The cuts--involving traders, support staff and others at Enron North America--will take effect Dec. 15, spokesman Johan Zaayman said. Enron fired 4,300 at its Houston headquarters Monday, a day after its Chapter 11 filing, and 1,100 in Britain a week ago.
Enron’s bankers, led by J.P. Morgan Chase & Co. and Citigroup Inc., have been trying to get $1 billion in financing to revive the firm’s trading arm, once the world’s biggest. Enron has cut back offerings on its Web-based trading system that once handled $2.8 billion in daily transactions.
“It’s a strategy to try to survive,” said Charles Rhoads, who specializes in energy firms at headhunter Boyden Executive Search Consultants in Houston. “They’re trying to preserve the trading business on a smaller scale, so that what they do have will be successful.”

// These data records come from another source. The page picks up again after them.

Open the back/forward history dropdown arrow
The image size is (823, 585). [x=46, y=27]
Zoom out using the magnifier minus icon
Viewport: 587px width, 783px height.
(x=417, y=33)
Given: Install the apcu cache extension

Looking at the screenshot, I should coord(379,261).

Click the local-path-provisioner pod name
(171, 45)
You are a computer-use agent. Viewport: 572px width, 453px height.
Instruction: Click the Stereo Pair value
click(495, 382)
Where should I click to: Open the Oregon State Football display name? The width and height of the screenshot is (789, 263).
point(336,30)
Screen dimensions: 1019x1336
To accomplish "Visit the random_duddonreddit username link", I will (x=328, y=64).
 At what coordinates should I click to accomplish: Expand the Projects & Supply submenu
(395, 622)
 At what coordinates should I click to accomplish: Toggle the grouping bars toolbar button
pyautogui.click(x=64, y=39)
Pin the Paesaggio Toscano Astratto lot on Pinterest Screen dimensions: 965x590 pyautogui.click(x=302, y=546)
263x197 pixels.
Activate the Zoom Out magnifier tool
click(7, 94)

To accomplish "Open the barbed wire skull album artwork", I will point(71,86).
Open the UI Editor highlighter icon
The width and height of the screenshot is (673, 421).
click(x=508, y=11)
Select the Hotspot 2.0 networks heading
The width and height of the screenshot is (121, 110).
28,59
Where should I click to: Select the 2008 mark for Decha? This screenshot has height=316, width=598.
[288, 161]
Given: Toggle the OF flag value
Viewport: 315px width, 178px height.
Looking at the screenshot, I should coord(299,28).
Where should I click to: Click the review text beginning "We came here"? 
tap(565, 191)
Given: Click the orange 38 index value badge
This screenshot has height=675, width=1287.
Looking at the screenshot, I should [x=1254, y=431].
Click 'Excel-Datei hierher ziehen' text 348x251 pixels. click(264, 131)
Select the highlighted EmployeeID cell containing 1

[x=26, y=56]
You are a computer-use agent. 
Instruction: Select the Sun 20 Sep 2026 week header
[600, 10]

Still, A.G. Edwards & Sons analyst Michael Heim said, “any firing in that area is a sign it will be a difficult task to bring it back.”
Enron had sales of $100.8billion last year. It had 21,000 employees worldwide as of Sept.30 and has cut 4,500 jobs in Houston, or 60% of its work force there.
Enron shares rose 9 cents to close at 75 cents on the New York Stock Exchange. The stock, down 99% in a year, has plunged amid allegations that Enron used affiliated partnerships to hide billions of dollars in losses and debt.